Une campagne d’hameçonnage utilise de fausses interviews de grandes marques pour cibler les comptes Google
Une opération d’hameçonnage usurpe l’identité de plus de 30 grandes entreprises, dont Adobe, Netflix, Coca-Cola, OpenAI et d’autres, afin de dérober les identifiants de comptes Google de professionnel...
Une opération d’hameçonnage usurpe l’identité de plus de 30 grandes entreprises, dont Adobe, Netflix, Coca-Cola, OpenAI et d’autres, afin de dérober les identifiants de comptes Google de professionnels du marketing. Selon des chercheurs en sécurité, la campagne repose sur de fausses prises de contact pour des entretiens d’embauche, qui semblent provenir de recruteurs légitimes.

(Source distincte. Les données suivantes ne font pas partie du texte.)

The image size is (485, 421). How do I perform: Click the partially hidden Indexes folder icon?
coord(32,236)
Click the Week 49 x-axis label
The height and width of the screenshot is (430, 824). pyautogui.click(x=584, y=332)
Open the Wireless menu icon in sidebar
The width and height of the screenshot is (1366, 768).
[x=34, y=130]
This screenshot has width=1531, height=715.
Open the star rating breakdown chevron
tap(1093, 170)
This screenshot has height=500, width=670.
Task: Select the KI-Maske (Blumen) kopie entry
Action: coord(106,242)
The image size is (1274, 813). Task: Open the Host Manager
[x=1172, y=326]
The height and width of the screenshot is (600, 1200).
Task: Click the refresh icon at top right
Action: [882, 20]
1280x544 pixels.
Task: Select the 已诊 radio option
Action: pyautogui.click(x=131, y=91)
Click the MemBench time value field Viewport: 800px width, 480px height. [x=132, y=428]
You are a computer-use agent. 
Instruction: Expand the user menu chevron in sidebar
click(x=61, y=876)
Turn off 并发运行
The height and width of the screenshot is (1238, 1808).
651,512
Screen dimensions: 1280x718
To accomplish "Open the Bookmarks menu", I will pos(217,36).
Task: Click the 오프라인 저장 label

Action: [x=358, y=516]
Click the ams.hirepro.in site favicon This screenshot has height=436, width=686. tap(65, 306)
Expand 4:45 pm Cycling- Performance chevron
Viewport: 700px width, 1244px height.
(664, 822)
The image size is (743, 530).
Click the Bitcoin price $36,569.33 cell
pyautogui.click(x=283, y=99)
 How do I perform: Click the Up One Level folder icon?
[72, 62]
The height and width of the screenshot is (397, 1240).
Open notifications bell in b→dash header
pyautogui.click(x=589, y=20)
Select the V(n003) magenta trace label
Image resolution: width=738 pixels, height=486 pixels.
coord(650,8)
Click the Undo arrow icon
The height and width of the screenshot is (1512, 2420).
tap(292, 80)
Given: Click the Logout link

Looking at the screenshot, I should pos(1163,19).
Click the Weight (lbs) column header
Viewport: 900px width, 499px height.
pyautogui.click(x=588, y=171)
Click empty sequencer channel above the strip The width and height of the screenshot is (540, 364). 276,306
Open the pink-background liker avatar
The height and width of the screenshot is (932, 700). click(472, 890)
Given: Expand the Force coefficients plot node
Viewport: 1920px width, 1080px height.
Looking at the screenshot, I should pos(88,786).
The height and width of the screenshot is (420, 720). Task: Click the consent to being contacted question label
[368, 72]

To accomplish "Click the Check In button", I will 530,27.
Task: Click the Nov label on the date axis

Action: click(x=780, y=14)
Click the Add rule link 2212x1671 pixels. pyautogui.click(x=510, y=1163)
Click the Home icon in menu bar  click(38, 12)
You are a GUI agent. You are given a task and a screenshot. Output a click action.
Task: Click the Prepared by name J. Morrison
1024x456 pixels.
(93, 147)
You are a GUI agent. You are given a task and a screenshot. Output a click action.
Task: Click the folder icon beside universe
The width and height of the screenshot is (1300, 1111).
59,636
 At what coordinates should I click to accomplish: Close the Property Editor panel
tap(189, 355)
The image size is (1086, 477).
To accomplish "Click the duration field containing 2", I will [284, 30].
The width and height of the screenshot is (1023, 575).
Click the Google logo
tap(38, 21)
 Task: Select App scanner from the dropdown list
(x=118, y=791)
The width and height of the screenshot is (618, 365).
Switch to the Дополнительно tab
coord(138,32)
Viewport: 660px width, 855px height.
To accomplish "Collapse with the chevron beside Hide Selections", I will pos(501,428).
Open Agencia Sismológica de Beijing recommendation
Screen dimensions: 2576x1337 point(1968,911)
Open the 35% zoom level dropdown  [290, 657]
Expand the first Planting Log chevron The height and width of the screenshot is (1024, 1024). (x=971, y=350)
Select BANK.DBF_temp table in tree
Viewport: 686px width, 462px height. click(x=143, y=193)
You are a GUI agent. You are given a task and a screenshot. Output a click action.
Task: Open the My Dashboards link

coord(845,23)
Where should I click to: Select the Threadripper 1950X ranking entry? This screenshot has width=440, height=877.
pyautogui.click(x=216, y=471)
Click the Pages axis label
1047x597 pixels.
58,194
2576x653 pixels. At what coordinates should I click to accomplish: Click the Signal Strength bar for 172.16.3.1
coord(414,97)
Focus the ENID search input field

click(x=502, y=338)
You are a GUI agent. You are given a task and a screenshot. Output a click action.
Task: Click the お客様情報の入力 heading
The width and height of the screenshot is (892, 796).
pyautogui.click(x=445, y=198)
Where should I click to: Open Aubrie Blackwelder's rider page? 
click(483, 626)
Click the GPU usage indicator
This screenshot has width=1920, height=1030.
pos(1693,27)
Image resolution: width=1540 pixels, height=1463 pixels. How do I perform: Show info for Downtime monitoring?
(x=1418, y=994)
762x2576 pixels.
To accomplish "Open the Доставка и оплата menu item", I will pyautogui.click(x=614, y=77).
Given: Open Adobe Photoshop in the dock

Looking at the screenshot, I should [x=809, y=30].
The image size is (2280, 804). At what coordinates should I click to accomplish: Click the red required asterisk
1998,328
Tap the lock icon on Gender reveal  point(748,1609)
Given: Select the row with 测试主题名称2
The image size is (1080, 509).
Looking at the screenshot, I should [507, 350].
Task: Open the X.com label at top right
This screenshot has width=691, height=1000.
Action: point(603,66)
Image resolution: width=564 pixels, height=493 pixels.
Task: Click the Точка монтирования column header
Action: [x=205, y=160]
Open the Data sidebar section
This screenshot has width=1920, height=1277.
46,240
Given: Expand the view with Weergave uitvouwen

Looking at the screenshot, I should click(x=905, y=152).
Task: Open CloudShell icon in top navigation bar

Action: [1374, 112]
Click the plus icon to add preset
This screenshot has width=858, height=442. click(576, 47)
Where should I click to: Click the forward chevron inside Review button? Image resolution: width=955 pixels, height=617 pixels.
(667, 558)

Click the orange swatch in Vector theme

Selon une analyse réalisée par Will Thomas, de Team Cymru, les attaquants envoient des messages prétendant provenir d’équipes de recrutement à la recherche de candidats pour des postes dans le marketing. Les e-mails reprennent les noms et les photos de véritables recruteurs et redirigent les destinataires vers des pages de planification conçues pour paraître crédibles.
Fonctionnement de la campagne
L’opération semble s’appuyer sur des services cloud légitimes afin de dissimuler l’infrastructure malveillante derrière plusieurs niveaux de redirection. Les messages d’hameçonnage utilisent la plateforme de ressources humaines PeopleForce ainsi qu’un domaine associé à Salesforce Marketing Cloud, avant de rediriger les victimes vers une page d’atterrissage malveillante.
Les chercheurs ont constaté que la chaîne de redirections commence par un domaine associé au service ExactTarget de Salesforce, puis passe par Wise Agent, une plateforme CRM basée dans le cloud, avant d’aboutir sur le site d’hameçonnage. Cette approche permet aux liens de paraître fiables tout en rendant leur destination finale plus difficile à repérer.
La campagne utilise au moins 34 domaines qui imitent des marques de plusieurs secteurs :
- Compagnies aériennes et voyages, notamment American Airlines, Booking.com, Delta Air Lines et United Airlines
- Marques de produits alimentaires et de boissons telles que Coca-Cola, PepsiCo et Red Bull
- Marques de mode et de luxe, dont Adidas, Louis Vuitton, Sephora et Levi’s
- Entreprises de recrutement, de conseil et de technologie telles qu’Adobe, Aquent, ManpowerGroup, McKinsey & Company et OpenAI
- Marques de l’hôtellerie, du marketing, du divertissement et du sport, notamment Marriott, Omnicom Group, la FIFA et Netflix
BleepingComputer rapporte que cette activité se poursuit depuis au moins cinq mois. Les premières versions auraient utilisé des adresses Outlook comprenant le nom de l’entreprise usurpée.
Dans un exemple, un message se faisait passer pour un recruteur d’Adidas et invitait le destinataire à planifier un échange. En cliquant sur le lien, l’utilisateur arrivait sur un site qui exigeait une connexion avec Google pour continuer. L’invite de connexion était une imitation dite « navigateur dans le navigateur » : la fausse fenêtre de connexion était directement intégrée à la page au moyen de styles web standard, plutôt que d’être une véritable boîte de dialogue du navigateur.
On ignore encore comment les attaquants ont obtenu l’accès aux services légitimes utilisés dans la chaîne de redirections. Les chercheurs ont indiqué que cet abus ne signifie pas nécessairement que ces plateformes ont été compromises et pourrait impliquer des comptes nouvellement créés ou des identifiants volés.